Records for locating words and elements
========================================

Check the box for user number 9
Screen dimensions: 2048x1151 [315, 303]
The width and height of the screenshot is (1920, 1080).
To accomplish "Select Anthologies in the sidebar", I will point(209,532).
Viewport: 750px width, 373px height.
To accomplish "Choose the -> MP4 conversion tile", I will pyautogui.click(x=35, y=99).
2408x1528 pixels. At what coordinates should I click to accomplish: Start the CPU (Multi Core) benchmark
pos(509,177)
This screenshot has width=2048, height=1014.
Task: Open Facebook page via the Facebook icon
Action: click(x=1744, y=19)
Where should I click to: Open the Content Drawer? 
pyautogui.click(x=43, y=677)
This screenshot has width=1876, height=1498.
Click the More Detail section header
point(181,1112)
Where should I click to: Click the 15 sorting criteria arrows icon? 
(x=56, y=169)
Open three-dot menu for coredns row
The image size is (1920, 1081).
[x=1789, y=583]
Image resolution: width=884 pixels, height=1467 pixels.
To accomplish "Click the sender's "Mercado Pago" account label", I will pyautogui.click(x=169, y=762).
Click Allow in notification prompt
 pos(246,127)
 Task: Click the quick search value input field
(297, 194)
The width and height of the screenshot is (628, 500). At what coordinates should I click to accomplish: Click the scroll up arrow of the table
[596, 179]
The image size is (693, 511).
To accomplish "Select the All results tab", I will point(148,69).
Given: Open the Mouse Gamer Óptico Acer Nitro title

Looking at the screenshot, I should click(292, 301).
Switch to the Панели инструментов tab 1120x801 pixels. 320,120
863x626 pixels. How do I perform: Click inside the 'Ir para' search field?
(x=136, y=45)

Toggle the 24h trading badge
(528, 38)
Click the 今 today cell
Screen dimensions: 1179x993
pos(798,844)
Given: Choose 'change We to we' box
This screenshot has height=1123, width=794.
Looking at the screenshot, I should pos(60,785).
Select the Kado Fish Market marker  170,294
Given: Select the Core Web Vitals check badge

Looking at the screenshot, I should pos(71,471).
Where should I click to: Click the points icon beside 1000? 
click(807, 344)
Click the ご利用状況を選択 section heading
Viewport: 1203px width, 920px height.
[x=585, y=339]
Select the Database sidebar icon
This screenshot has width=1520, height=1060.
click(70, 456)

========================================

> AIM
Print again, unchanged, the lines from the one containing "Switch to the" through the end of the records, both ends included.

> RIGHT ANSWER
Switch to the Панели инструментов tab 1120x801 pixels. 320,120
863x626 pixels. How do I perform: Click inside the 'Ir para' search field?
(x=136, y=45)

Toggle the 24h trading badge
(528, 38)
Click the 今 today cell
Screen dimensions: 1179x993
pos(798,844)
Given: Choose 'change We to we' box
This screenshot has height=1123, width=794.
Looking at the screenshot, I should pos(60,785).
Select the Kado Fish Market marker  170,294
Given: Select the Core Web Vitals check badge

Looking at the screenshot, I should pos(71,471).
Where should I click to: Click the points icon beside 1000? 
click(807, 344)
Click the ご利用状況を選択 section heading
Viewport: 1203px width, 920px height.
[x=585, y=339]
Select the Database sidebar icon
This screenshot has width=1520, height=1060.
click(70, 456)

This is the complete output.